Reputation: 1287
I need to group by variable x or variable y depending upon a condition. This is not happening when I use a magrittr pipe.
Consider a dataframe df1:
> df1
seat_id student_id seat_state
1 1222 500 9
2 850 500 9
3 850 500 9
4 1225 500 9
5 16502 500 9
6 17792 500 9
7 17792 500 9
8 1219 501 10
9 847 501 9
10 847 501 9
11 1220 501 9
12 17785 501 9
13 17785 501 9
14 1214 502 9
15 842 502 9
16 842 502 9
17 1215 502 9
18 1211 503 9
19 839 503 9
20 839 503 9
Now suppose I want to summarise this in two ways 1. By student_id or 2. By seat_state Depending upon a variable
summary
The old and long way is
if (summary==1) df1 %>% group_by(student_id) %>% summarise(seats=n()) else if (summary==2) df1 %>% group_by(seat_state) %>% summarise(seats=n())

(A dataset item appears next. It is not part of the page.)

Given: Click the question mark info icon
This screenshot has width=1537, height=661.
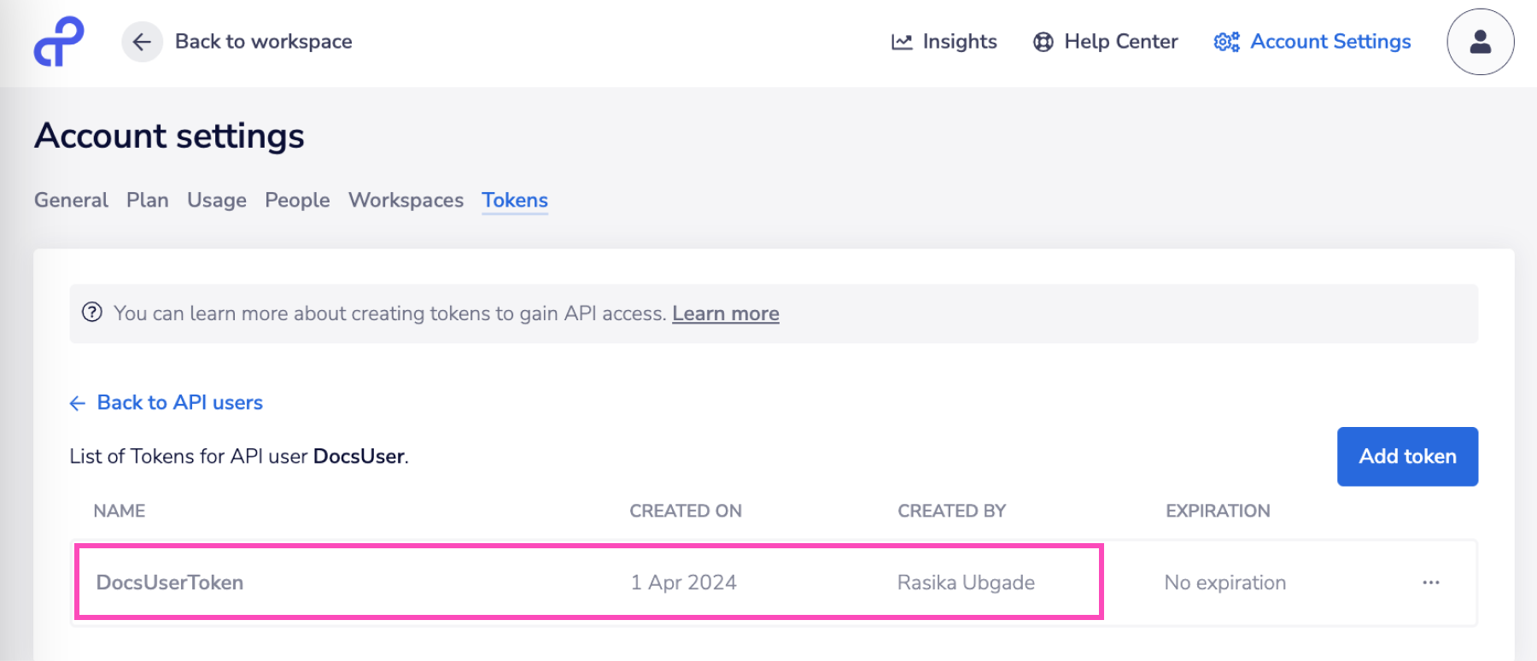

But there has to be a more compact way especially because I have several magrittr pipes coming after the summarise statement and therefore will double the size of the code.
Upvotes: 3
Views: 6070
Reputation: 39154
In the latest version of dplyr
(0.7.1
). We can use quo
and unquote (!!
) to pass the grouping variable. Here is an example of a function using quo
from dplyr
. You can type vignette("programming")
to learn more about this.
# Load package
library(dplyr)
# Create a function
# This function has two arguments. The first one is the data frame
# The second one use to specify condition: 1 means group the student_id,
# while 2 means group the seat_state
my_summary <- function(df1, condition){
if (condition == 1){
group_var <- quo(student_id)
} else if (condition == 2){
group_var <- quo(seat_state)
}
df1 %>%
group_by(!!group_var) %>%
summarise(seats=n())
}
# Test the function
my_summary(df1, 1)
# A tibble: 4 x 2
student_id seats
<int> <int>
1 500 7
2 501 6
3 502 4
4 503 3
my_summary(df1, 2)
# A tibble: 2 x 2
seat_state seats
<int> <int>
1 9 19
2 10 1
Upvotes: 2
Reputation: 887118
We can replace the if/else
by subsetting the list
of quos
f1 <- function(df, cond) {
grp <- quos(student_id, seat_state)[[cond]]
df %>%
group_by(UQ(grp)) %>%
summarise(seats = n())
}
f1(df1, 1)
# A tibble: 4 x 2
# student_id seats
# <int> <int>
#1 500 7
#2 501 6
#3 502 4
#4 503 3
f1(df1, 2)
# A tibble: 2 x 2
# seat_state seats
# <int> <int>
#1 9 19
#2 10 1
Upvotes: 1
Reputation: 339
my_col <- 1 # the column number
df1 %>% group_by(.[,my_col]) %>% summarise(seats=n())
Upvotes: 0